Video: Take a look inside the converted hot house in the 16th century Finnebrogue Estate

Property of the week: The Slip Garden, 17 Finnebrogue Road, Downpatrick

By Stephanie Bell

Sitting within the original gardens of the 16th century Finnebrogue Estate, this exquisite home was formerly the hot house for the flowers for which the demesne became renowned.

The conversion into a five-bedroom family house has been spectacularly carried out to create a natural Scandi-style home which perfectly suits its idyllic setting.

Known for its relaxed and functional living style that uses wood and quality textiles to add warmth, the Scandinavian feel throughout the living areas gives the property a unique charm.

Called The Slip Garden because of its exclusive setting in a sheltered sunny part of the original grounds bordered on three sides by 200-year-old stone walls, it once served as an ideal spot for growing young plants and soft fruits.

Today the house enjoys a mature one-acre site with its own slow river meandering through it.

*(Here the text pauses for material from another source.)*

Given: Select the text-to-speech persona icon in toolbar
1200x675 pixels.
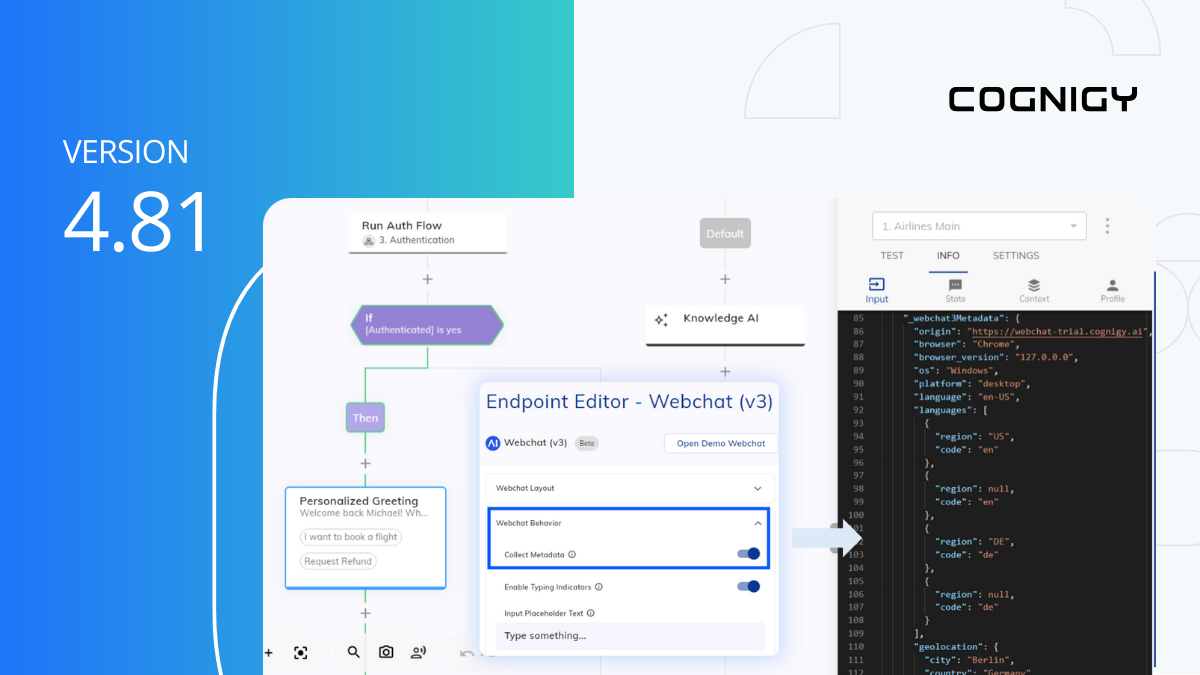Looking at the screenshot, I should pyautogui.click(x=418, y=652).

To the south the vista includes many mature trees in the Pleasure Gardens and within the site there are ancient yew and palm trees and a mature stand of bamboo.

The present owners added two golden weeping willows and two Ash trees to complement the mature oak, sycamore and young acacia.

The windows were specially designed and built using reclaimed pitch pine and the interior windowsills are made from slate found on the site.

All the reception rooms have reclaimed wooden floors and a dramatic ceiling in the main living area features huge beams reclaimed from a Belfast mill.

It is a spacious and bright home with five bedrooms, two with en suite bathrooms including the master which also has an en suite dressing room, a stylish bathroom, shower room, living room, morning room, kitchen open to a dining/sunroom.

The house truly impresses at every turn. A conservatory style porch built from pitch pine replicating the original glass house opens into a spectacular reception room.

The double-height ceiling panelled in wood with beams, reclaimed wooden floor and part tongue and groove panelled walls create the natural log cabin style interior which is so typical of Nordic nations and popular because of its open, airy and welcoming feel.

A bank of windows along one wall further enhances the look of this room and there is a large Scan wood burning stove set in an open fireplace.

The morning room is another stunning space with a glass sloping natural wood panelled ceiling and walls blending with original brick and exposed stone and finished with a natural Sandstone floor and French doors opening to the glorious gardens.

There is a handy boot room or laundry room with storage and a washing machine.

The kitchen is total quality and also hints at Scandi-style with custom built handpainted solid maple shaker style units and solid beech worktops, set against original exposed stone walls, natural wooden floor and opens into a beautiful conservatory-style dining area which is modelled on the original green house.

Natural exposed stone continues to be a feature in the bedrooms.

A short stairway leads to the master suite which again has a rustic, natural charm with arched wood framed glass wall and ceiling beams. The walk-in dressing room features custom made handpainted armoire style wardrobes and the bathroom is a modern space with glass brick feature shower wall, panelled bath, vanity wash hand basin and designer wall tiles.

The en suite, shower room and family bathroom are all modern with subtle designer touches.

Outside the property is approached by a sweeping driveway and is surrounded by mature gardens with extensive lawns, enclosed by stone walls dating back over 200 years.

An original stone outbuilding formerly used as a craft workshop has central heating and is plumbed for a toilet and sink. It has two rooms.